戦中、戦後も時代を代表する大スター阪妻(バンツマ)こと、阪東妻三郎が生誕して今年で100年を迎える。
昭和50年に開催されて以来、今回はフィルムがロシアのゴスフィルムフォンドから里帰りした時代劇作品のほか、京都映画祭で復元された断片フィルムなどを含めて57作品が一挙上映されることになりました。
初日は、長男であり俳優の田村高廣さんを迎えてトークイベントが開催されました。
司会は、映画監督の高瀬正弘さん。

本日の上映作品である「破れ太鼓」は、GHQの統制の解け、映倫が出来た年の作品で、監督の木下恵介さんがアメリカの統制を皮肉った作品で、そんな中で阪妻さんがなぜ時代劇ではなく現代劇を捕ったのかを教えていただけますか?

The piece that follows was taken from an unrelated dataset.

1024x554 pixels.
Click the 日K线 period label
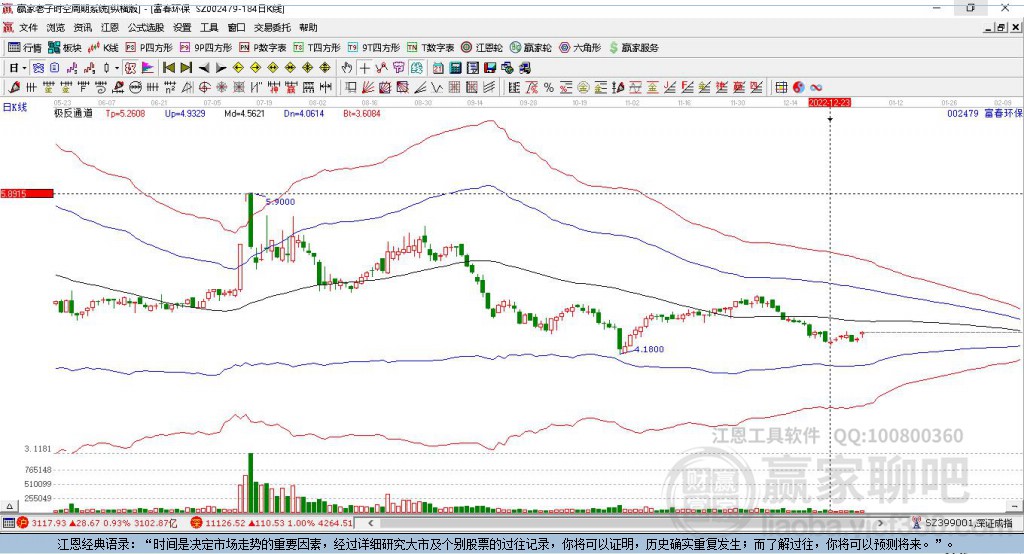point(14,104)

当時父は48歳くらいだったと思います、当時剣劇王・阪妻にとっては大変な冒険であって、コメディ風のホームドラマの作品で、監督は当時37歳の新進気鋭の木下恵介監督。すべてが道の世界への挑戦であって、父は兼ねてから剣劇が無くても通用する役者を目指していて、立ち回りのない作品で成功したかったようです。実際に大成功をして、この作品の後編を作る予定ですでに題名も決まっていたようで「破れ太鼓パリへいく」というそうで、あのおっちゃんがパリで何をするのか分かりませんが、そのような企画が決まっていたようですが父の体調が不安定で実現しませんでした。

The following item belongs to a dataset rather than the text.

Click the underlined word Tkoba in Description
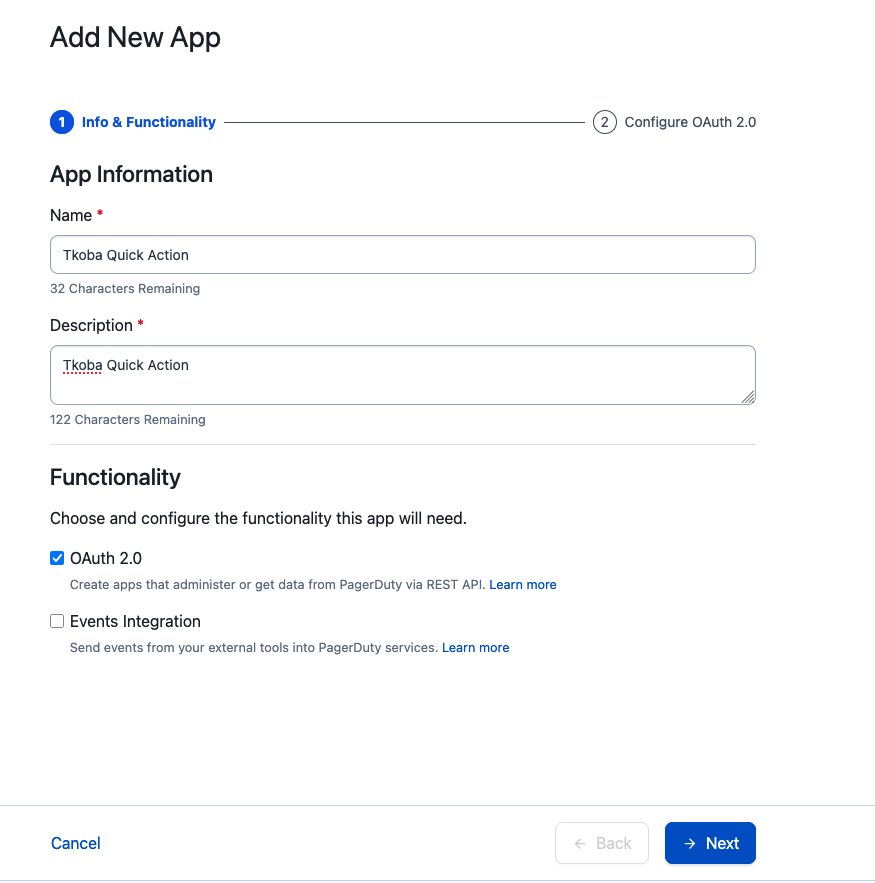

この映画の中では父はどうしようもない雷親父を演じていますが、家にいるときの父は物静かでやさしくて子棒脳でとてもとてもいい父でした。
「破れ太鼓」の初号試写のときに阪妻さんはいかなくって、変わりに高廣さんに行ってこいと言われたそうですが・・・・
理由は分からないのですが、母から父が仕事している現場を見てはいけないと言われて撮影所にはいったことがないのです。しかし、なぜかあの仕事に限って私に試写をみてくるようにと母を通じて言われて、そのとき初めて木下監督に会いました。

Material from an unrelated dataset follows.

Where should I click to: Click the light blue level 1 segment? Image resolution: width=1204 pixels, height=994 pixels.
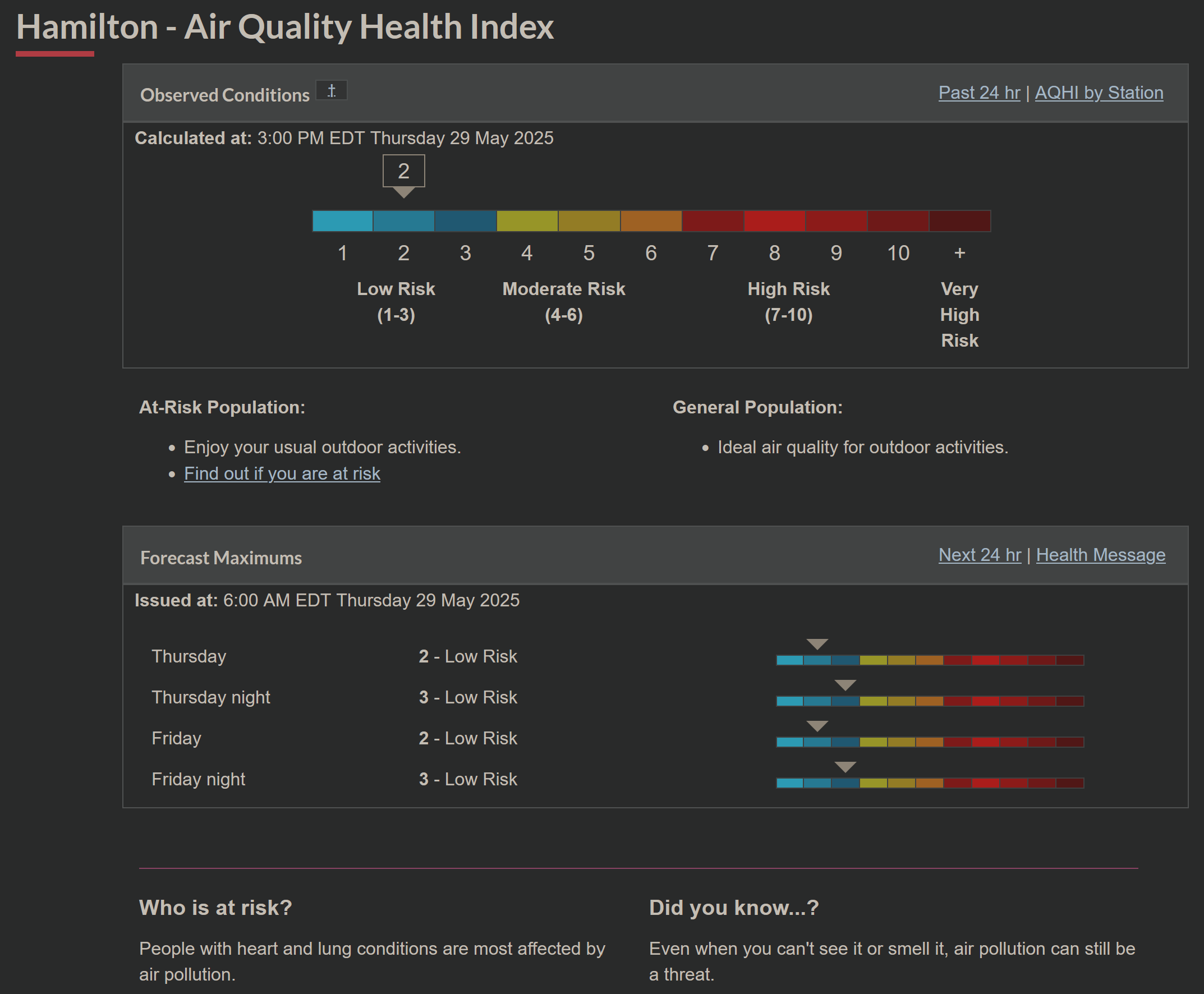342,221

お父さん、木下恵介に紹介するつもりで言ったと思うのですが、その時の高廣さんは商社に勤めていて役者ではなかったのですが、高廣さんの初めての作品が木下監督の作品でしたよね?
何か親父は、なにか後を継がせたかったみたいで木下監督にあわせてるために試写にいかせたのではないかと今、思いますね。
高廣さんが何年か前に紫綬褒章を受章されたときに木下監督から「田村くん随分大きくなったねぇ」と言われたそうですが、きっと木下さんは「破れ太鼓」の初号試写のときの高廣さんのことを思い出したのではないかと思うのですが・・・・
あの当時の撮影は、台本をいただいてから撮影まで時間がかなりあったんです。「王将」など将棋の駒さばきが体に染み付くまで練習して撮影に挑むまで時間がかなりあったのですが、撮影する前にリズムを掴んで実際の撮影は、とんとんといって終わるという形だったのです。今は、台本を頂いて明後日から撮影ですなんて言われるので準備の時間がなかったりします、あの時代は良かったですねぇ。
台本を現場にもっていかなったみたで、台詞をすべて記憶して物語の流れやリズムを掴んでいるので、撮影中に追加や変更があると父は「2〜3日でやってきます」というくらいにリズムが出来上がっているので、変更があると大変なんですね、だから父には変更はあまり無かったように思います。物語の全体の流れ、リズムを掴むのに部屋に台本を並べて張ってありましたね。台本を1ページ、1ページめくるのではリズムが流れがつかめないようです。
私が撮影した「水戸光圀」で高廣さんにたくさんの変更を出しましたがダメでしたかんぇ。
私もダメですねぇ、私の場合は不器用でダメなんで・・・・・。(笑)
高廣さんが父のことを書いた本の中で父の絵が書かれたメンコを使うことができなかったと書いてありましたが?
自分は父とは付き合いが無かったですよ、駄菓子屋さんにいくと父が書かれた絵柄のメンコが売っていて、いろんな顔をしている絵柄で、それが好きで、メンコは地面に叩きつけて遊ぶのですが、叩きつけたら痛そうで遊べなかったです、だけとメンコだけは机の引き出しにしまって集めていましたね。

「阪妻映画祭」は、文芸坐では6月14日まで、その後はシネマジャックで6月29日から8月19日まで以後、全国各地で公開されます。